In passing, it worth noting that the plaintiff in Bogg v Raper also raised the issue as whether or not such exoneration clauses provided an actual benefit to the executors and that thereby the preparation of the will gave rise to an unacceptable conflict of interest if the executor prepared the will.  This claim was not accepted by the court and the court found that the clause defined the potential liability by defining their position and protect them from loss, but did not confer any profit from their posi­tion.

It is also worth drawing attention to question of whether or not the increasing lack of protection for beneficiaries which results from a wider use of these clauses be reconciled with the courts’ current concern for increased protection for beneficiaries from other negligence in will preparation (see Esterhuizen v Allied Dunbar [FLR 668]and Carr-Glyn v Frearsons  (1998) All ER 225.)


Millett LJ (as he then was) in Armitage v Nurse commented on exoneration clauses:-

“It must be acknowledged that the view is widely held that these clauses have gone to far, and that trustees who charge for their services and who, as professional men, would not dream of excluding liability for ordinary professional negligence, should not be able to rely on a trustee exemption clause excluding liability for gross negli­gence……..If clauses such as clause 15 of the set­tlement are to be denied effect, then in my opinion this should be done by Parliament which will have the advantage of wide consultation with interested bodies and the advice of the Trust Law Committee….”.


The question of Parliamentary intervention to resolve the issue is indeed the answer. However, if the perception of Parliament is that exoneration clauses work against the “consumers’” interests there must be a real possibility that the solution will not be one that is welcome to professional trustees.  At present it seems easier to displace liability for remunerated trustee work than it is to displace liability for goods sold in the high street.

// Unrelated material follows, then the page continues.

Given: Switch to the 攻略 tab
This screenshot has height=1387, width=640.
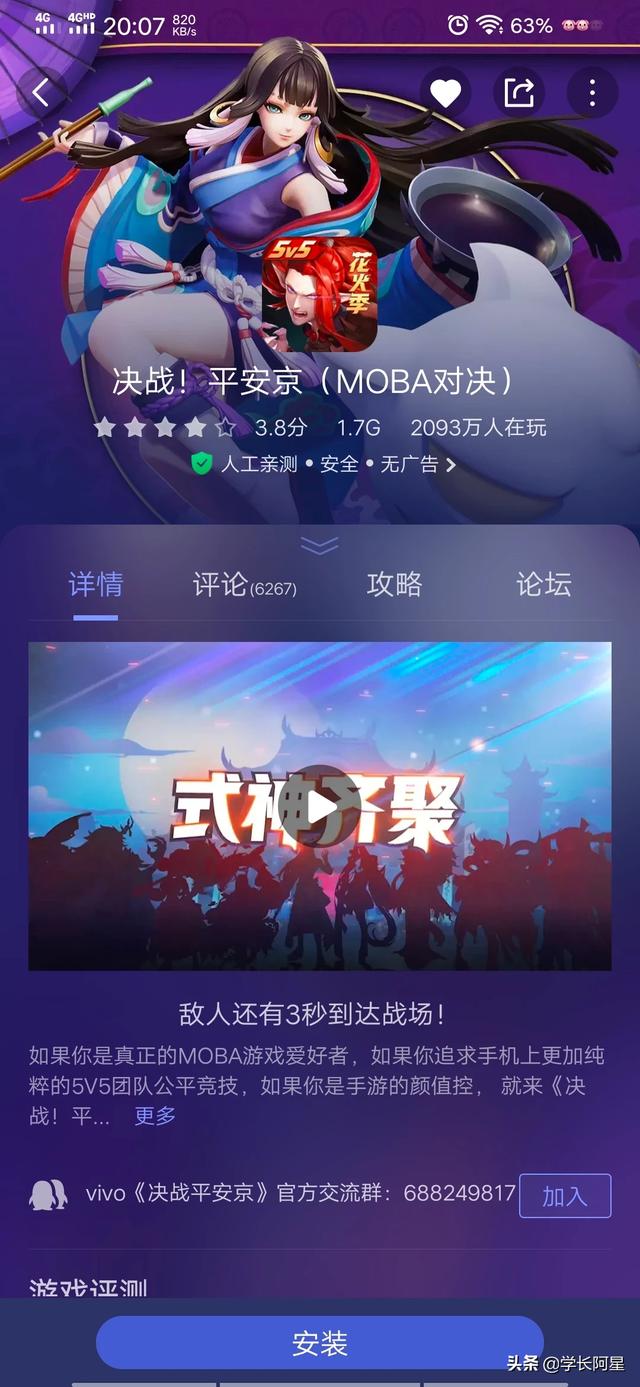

The issue has been thoroughly examined by the Trust Law Committee’s most recent working party and publication of its consultation paper is immi­nent.  Their proposals focus on the use of these clauses by remunerated trustees and favour statu­tory provision to prevent such a trustee from rely­ing on a clause that excludes liability for a breach of trust arising from negligence.  This contribution to the progress of this issue is very welcome and copies of the consultation paper will be available shortly.

Recent limitation on the interpretation of exoneration clauses

In Wight and another v Olswang and another (The Times 17th September 1998) it was decided that where there was doubt whether a trustee would be exempted from liability for a breach of trust under an exoneration clause, such doubt should be resolved against the trustee.  In this case, the settlement deed contain two exon­eration clauses, one of which (cl.11) applied to all trustees, whereas the other (cl.18) applied only to unpaid trustees.  The court felt that the conflict between the two clauses was such that it could not be ignored and that clause 11 must be construed as providing no exemption to paid trustees because, if it did, it would be repugnant to clause 18.

I do not pretend that I know the answers to the questions that I have posed above as their inten­tion, at this stage, is to promote debate rather than provide answers.  There are however some un­comfortable aspects to exoneration clauses and as wide a debate as possible is needed.